# EXERCISE DETAILS:
Can you print every record below exactly as written?

Collected data entries:
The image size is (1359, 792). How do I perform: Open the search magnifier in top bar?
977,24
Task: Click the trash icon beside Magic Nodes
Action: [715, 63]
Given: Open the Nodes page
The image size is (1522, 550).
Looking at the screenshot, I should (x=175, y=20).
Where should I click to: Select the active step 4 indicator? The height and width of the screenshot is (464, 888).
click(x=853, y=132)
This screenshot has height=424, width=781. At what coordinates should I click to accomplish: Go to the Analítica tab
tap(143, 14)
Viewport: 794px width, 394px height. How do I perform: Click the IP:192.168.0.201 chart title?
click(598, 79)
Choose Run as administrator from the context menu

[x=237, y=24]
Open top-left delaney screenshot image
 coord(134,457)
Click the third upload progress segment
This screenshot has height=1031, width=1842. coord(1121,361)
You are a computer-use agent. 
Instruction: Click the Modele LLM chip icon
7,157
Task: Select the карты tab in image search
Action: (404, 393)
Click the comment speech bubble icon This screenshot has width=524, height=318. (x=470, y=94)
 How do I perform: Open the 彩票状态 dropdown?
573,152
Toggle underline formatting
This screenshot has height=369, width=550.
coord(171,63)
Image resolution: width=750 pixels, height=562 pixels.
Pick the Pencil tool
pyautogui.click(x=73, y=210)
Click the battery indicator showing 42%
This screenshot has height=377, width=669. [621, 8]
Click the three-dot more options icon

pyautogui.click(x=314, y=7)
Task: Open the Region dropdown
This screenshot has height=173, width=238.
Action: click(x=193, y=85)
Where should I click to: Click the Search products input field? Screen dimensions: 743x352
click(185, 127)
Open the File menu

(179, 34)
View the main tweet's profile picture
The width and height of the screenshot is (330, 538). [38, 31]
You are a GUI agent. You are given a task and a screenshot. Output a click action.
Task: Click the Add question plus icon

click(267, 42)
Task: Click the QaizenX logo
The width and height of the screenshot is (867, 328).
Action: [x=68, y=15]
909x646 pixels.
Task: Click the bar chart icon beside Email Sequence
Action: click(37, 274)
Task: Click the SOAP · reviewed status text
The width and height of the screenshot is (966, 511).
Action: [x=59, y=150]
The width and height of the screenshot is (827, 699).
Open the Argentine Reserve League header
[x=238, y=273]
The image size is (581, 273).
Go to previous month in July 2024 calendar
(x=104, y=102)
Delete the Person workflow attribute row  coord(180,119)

# EXPECTED OUTPUT:
The image size is (1359, 792). How do I perform: Open the search magnifier in top bar?
977,24
Task: Click the trash icon beside Magic Nodes
Action: [715, 63]
Given: Open the Nodes page
The image size is (1522, 550).
Looking at the screenshot, I should (x=175, y=20).
Where should I click to: Select the active step 4 indicator? The height and width of the screenshot is (464, 888).
click(x=853, y=132)
This screenshot has height=424, width=781. At what coordinates should I click to accomplish: Go to the Analítica tab
tap(143, 14)
Viewport: 794px width, 394px height. How do I perform: Click the IP:192.168.0.201 chart title?
click(598, 79)
Choose Run as administrator from the context menu

[x=237, y=24]
Open top-left delaney screenshot image
 coord(134,457)
Click the third upload progress segment
This screenshot has height=1031, width=1842. coord(1121,361)
You are a computer-use agent. 
Instruction: Click the Modele LLM chip icon
7,157
Task: Select the карты tab in image search
Action: (404, 393)
Click the comment speech bubble icon This screenshot has width=524, height=318. (x=470, y=94)
 How do I perform: Open the 彩票状态 dropdown?
573,152
Toggle underline formatting
This screenshot has height=369, width=550.
coord(171,63)
Image resolution: width=750 pixels, height=562 pixels.
Pick the Pencil tool
pyautogui.click(x=73, y=210)
Click the battery indicator showing 42%
This screenshot has height=377, width=669. [621, 8]
Click the three-dot more options icon

pyautogui.click(x=314, y=7)
Task: Open the Region dropdown
This screenshot has height=173, width=238.
Action: click(x=193, y=85)
Where should I click to: Click the Search products input field? Screen dimensions: 743x352
click(185, 127)
Open the File menu

(179, 34)
View the main tweet's profile picture
The width and height of the screenshot is (330, 538). [38, 31]
You are a GUI agent. You are given a task and a screenshot. Output a click action.
Task: Click the Add question plus icon

click(267, 42)
Task: Click the QaizenX logo
The width and height of the screenshot is (867, 328).
Action: [x=68, y=15]
909x646 pixels.
Task: Click the bar chart icon beside Email Sequence
Action: click(37, 274)
Task: Click the SOAP · reviewed status text
The width and height of the screenshot is (966, 511).
Action: [x=59, y=150]
The width and height of the screenshot is (827, 699).
Open the Argentine Reserve League header
[x=238, y=273]
The image size is (581, 273).
Go to previous month in July 2024 calendar
(x=104, y=102)
Delete the Person workflow attribute row  coord(180,119)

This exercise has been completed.